Description

Visual Eyezer is a program that takes audio input from a microphone and plots several visual representations of the sound. Firstly, each buffer of the waveform is displayed directly as a brown / beige color (it is windowed so it tapers at the edges).

Secondly, after finding the fft (fast Fourier transform) of the buffer, a 'waterfall' plot is drawn in blue, showing the current buffer's spectrum and up to 1000 previous buffers' spectrums plotted in space coming towards the camera. The height of each fft bin is plotted on the vertical axis. By plotting each of the history buffers in close proximity the result is a kind of landscape view. Also, as in a spectrogram, the higher the amount of energy in the fft bin, the more brigly colored that particular line segment appears.

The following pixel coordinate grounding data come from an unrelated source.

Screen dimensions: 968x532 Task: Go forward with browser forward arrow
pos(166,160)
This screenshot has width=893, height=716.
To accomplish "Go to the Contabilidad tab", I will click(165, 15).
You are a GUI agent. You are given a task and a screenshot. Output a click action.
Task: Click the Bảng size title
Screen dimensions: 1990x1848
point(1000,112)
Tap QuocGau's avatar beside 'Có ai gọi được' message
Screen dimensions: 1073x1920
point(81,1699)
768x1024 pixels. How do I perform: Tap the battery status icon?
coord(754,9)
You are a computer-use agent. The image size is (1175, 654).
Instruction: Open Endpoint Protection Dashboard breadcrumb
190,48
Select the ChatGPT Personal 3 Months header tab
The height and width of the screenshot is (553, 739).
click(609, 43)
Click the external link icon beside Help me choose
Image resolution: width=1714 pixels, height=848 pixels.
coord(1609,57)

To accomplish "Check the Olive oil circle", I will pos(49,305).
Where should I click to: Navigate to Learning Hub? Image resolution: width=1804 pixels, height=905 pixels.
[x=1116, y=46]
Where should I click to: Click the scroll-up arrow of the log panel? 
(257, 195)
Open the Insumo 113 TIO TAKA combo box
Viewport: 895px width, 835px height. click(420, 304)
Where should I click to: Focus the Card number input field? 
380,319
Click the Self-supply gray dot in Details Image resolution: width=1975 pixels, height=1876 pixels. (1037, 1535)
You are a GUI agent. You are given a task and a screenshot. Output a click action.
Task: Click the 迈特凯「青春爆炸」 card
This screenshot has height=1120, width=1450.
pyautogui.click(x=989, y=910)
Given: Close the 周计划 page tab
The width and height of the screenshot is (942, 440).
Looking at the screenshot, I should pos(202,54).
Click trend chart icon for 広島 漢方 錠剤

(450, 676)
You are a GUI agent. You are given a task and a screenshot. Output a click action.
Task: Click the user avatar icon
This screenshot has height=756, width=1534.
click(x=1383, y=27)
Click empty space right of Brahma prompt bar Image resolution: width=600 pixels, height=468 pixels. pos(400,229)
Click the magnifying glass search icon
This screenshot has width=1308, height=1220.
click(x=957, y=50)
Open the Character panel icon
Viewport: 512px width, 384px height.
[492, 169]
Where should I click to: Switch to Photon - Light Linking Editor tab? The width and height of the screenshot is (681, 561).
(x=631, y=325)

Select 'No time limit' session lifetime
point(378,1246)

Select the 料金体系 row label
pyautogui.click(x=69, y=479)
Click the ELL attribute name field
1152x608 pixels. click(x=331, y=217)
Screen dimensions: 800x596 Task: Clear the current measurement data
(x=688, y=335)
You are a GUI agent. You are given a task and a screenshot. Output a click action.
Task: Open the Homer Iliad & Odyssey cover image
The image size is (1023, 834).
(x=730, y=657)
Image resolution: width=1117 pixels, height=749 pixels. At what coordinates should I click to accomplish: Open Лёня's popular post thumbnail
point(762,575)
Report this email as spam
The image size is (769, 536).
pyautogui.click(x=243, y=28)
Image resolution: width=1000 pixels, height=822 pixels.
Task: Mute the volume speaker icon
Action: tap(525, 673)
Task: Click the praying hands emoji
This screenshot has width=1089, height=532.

Lastly, a third set of lines in red literally connects the peak amplitudes of all the buffers stored. This is controlled with a threshold value, so if a particular buffer doesn't have that much energy in any of its fft bins, no red line will connect to it. The result looks like a kind of web draped over a mountainscape. (I will be posting a video soon for those of you who don't want to download the program yourself.)

Controls:

Compilation Instructions (For Planet CCRMA Linux Machines)

Download VisualEyezer and uncompress. Using the terminal, navigate to the newly-created folder. Type "make" and hopefully everything should compile smoothly. From there, you just need to run the command ./VisualEyezer to open the application.